Accurately directed, a country-wide, hardcore segment of seething anger, fed by billions of dollars, can be wielded to damage any president. And, thanks to the Tea Party and, especially, to the billionaire Koch Brothers and Fox “News,” this fury is fed every day, in many ways, to keep the focus of unrelenting rage lasered upon our first black president.

No Other President Has Had to Deal With Relentless Rage

The president has made mistakes along the way. But no other president in modern times has had to endure the unceasing resentment epitomized by the ignorance of Donald Sterling and that infects and impacts the daily lives of 20-million-or-so fearful Americans.

This rage enables the minority in the House Republican Caucus to reflexively oppose any legislation that casts the President in a good light.

This group doesn’t care what House Leader John Boehner wants. Its members literally dare other House Republicans to let any bill onto the floor for debate unless its very undemocratic clique gives it its imprimatur.

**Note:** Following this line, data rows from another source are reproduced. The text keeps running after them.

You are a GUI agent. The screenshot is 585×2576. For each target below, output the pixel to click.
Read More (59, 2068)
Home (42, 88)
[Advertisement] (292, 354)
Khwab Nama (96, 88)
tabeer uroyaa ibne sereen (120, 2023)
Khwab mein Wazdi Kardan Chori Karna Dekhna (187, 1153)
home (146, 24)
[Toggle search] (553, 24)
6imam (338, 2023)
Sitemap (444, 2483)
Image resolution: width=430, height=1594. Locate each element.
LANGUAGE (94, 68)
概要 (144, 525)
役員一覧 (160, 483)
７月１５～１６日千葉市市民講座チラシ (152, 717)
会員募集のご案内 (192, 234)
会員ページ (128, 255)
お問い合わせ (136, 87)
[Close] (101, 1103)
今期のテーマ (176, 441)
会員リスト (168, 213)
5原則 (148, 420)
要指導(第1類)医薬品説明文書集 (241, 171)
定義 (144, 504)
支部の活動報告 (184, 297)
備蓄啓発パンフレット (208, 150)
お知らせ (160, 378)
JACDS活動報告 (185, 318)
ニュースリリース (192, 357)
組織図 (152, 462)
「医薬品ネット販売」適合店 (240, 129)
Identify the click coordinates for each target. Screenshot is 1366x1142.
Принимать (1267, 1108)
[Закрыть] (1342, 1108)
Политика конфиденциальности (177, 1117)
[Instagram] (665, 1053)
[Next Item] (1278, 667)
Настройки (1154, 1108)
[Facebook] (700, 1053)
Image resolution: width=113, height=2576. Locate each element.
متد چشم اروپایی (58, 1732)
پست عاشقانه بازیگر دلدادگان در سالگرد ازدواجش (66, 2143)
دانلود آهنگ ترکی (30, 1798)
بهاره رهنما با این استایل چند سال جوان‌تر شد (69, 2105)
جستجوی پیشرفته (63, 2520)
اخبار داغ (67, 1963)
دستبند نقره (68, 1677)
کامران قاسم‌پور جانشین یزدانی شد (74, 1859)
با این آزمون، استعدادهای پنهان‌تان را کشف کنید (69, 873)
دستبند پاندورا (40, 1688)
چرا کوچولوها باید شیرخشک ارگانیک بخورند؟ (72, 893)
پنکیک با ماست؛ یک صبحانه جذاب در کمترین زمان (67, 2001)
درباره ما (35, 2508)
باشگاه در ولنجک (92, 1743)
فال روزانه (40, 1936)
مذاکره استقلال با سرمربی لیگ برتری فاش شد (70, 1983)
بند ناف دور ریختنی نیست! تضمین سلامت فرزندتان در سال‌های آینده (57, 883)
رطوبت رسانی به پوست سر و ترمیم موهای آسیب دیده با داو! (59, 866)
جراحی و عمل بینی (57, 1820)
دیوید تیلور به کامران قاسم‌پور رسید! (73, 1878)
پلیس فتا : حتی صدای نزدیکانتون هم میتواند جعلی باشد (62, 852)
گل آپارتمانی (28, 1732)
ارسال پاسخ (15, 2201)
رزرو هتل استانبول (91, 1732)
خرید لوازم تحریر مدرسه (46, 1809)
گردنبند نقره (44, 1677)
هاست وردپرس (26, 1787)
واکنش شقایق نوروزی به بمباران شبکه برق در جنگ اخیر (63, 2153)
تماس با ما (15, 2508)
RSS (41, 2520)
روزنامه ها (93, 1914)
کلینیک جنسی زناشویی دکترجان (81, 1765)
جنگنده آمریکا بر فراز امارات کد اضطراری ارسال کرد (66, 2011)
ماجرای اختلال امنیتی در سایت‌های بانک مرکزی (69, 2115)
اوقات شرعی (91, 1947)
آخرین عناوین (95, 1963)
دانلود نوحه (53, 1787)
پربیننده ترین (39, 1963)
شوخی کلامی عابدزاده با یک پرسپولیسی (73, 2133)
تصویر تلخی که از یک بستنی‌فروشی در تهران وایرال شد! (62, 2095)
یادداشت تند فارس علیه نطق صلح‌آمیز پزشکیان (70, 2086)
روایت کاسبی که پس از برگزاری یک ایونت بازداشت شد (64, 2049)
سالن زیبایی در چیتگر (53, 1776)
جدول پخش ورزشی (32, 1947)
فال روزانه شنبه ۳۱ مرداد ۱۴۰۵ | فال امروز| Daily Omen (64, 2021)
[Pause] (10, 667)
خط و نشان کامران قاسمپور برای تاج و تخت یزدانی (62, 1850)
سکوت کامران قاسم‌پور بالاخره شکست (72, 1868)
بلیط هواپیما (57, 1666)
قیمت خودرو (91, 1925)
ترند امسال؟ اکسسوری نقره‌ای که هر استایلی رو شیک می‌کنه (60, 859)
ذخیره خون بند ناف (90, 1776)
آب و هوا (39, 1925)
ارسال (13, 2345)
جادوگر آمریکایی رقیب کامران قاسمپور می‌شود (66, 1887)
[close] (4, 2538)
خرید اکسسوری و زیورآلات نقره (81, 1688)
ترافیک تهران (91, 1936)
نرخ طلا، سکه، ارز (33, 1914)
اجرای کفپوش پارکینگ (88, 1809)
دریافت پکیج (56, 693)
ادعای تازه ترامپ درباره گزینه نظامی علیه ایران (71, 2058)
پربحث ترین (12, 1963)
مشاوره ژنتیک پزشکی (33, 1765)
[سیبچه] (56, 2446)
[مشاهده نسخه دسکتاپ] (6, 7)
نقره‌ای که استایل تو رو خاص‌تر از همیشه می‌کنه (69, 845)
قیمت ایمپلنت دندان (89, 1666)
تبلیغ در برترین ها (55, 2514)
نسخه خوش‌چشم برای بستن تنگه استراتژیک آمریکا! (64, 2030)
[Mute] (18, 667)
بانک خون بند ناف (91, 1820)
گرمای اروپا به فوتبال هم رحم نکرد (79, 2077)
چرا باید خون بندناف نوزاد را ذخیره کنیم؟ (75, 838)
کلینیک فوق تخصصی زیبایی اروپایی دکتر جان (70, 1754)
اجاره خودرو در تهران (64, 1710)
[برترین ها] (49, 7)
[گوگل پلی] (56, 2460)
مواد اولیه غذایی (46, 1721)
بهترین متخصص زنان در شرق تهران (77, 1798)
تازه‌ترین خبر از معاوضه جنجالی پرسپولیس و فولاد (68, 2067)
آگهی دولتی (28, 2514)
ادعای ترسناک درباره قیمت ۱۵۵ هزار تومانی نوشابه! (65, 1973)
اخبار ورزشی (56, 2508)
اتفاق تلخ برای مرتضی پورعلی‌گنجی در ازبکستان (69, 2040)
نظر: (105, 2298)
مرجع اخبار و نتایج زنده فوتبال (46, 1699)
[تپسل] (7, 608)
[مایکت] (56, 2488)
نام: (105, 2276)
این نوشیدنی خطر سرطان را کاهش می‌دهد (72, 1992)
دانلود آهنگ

Fear of the so-called Tea Party — actually a diabolically-conceived “front,” sustained in many ways by the Koch Brothers — has virtually eviscerated the Republican Party in Washington.

President Obama is accused by many — most recently, Maureen Dowd of The New York Times — of being cool and aloof. Dowd’s a brilliant columnist, but she’ll never know how it feels to get up in the morning at the White House, behold your lovely wife and two sweet kids and then look out upon a nation you have been elected to lead, but that is paralyzed by millions who hate and resent you just because of the color of your skin.

Maybe she has no idea of how many “Americans” stood by then-Clippers owner Sterling, who, after all, was having a “private conversation.” Maybe, they reason, Sterling was “set up,” probably by the CIA, working in collusion with the Black Panthers.

Past Presidents have had to deal with cantankerous newspapers — e.g. Richard Nixon and The New York Times — as well as occasional television legends like Walter Cronkite, who pronounced the Vietnam War a “failure,” which drew the lasting ire of President Lyndon Johnson.

But earlier presidents  never had to confront a nationwide cadre of zealots — financed, or supported, by billionaires like Sterling, the Koch Brothers, Donald Trump, etc. — who question their legitimacy as Americans and their very status as human beings.

Donald Sterling’s despicable outbursts, underscored by years of racist behavior and practices, symbolize the extraordinary barriers President Obama faces every day — and has faced every day of his life.

The NAACP just has to take back the first “lifetime achievement” award presented years ago to Donald Sterling.

As for our President — give the guy a break.